About Failover


Revised: May 31, 2011

This chapter describes the Cisco Digital Media Suite (DMS) failover configuration, which allows you to configure two Cisco DMS appliances so that one will take over operation if the other one fails.

This chapter includes the following sections:

Overview

Limitations and Restrictions

Important Notes for Failover Configuration

What to Do Next

Overview

You can configure Cisco DMS appliances in a stateless, active/standby failover configuration. The failover configuration requires two identical Cisco DMS appliances connected to each other through a dedicated failover link. The health of the active unit is monitored to determine if specific failover conditions are met. When those conditions are met, failover occurs.

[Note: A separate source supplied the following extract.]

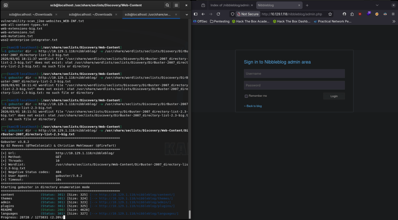The width and height of the screenshot is (398, 220).
Task: Select the first ~/Downloads terminal tab
Action: [x=31, y=14]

This section contains the following topics:

Cisco DMS Failover Terminology

Supported Failover Configurations

Failover Triggers

The Failover Process

Cisco DMS Failover Terminology

The following terms are used throughout this document for describing failover configurations:

Active appliance—The appliance that is currently responding to user requests. Always access the active appliances using the virtual IP address and virtual FQDN.

Application interface—the interface on a Cisco DMM or Cisco Show and Share appliance that users connect to. Health monitoring also occurs through this interface.

Dedicated FQDN—an FQDN that is assigned to the appliance. This FQDN remains with the appliance during a failover. The appliance is reachable through this FQDN, but it should only be used if you are trying to access the AAI interface of the standby appliance (you cannot access the GUI of an appliance in the standby state).

Users should never use the dedicated FQDN to access Cisco DMM or Cisco Show and Share GUI on the active appliance; they should use the Virtual FQDN to access the active appliance GUI.

Dedicated IP address—an IP address that is assigned to the appliance. This IP address remains with the appliance during a failover.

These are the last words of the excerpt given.